[Start of section]

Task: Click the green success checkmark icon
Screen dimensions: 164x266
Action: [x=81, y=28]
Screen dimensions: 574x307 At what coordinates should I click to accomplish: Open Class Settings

[End of section]
[Start of section]

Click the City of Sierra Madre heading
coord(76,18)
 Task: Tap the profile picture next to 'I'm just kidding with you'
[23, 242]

[End of section]

WHAT THE TASK REQUIRES:
Quote the listing above, but only from the line that shows "Screen dimensions: 164x266" through the line that shows "Screen dimensions: 574x307".

WRITTEN SOLUTION:
Screen dimensions: 164x266
Action: [x=81, y=28]
Screen dimensions: 574x307 At what coordinates should I click to accomplish: Open Class Settings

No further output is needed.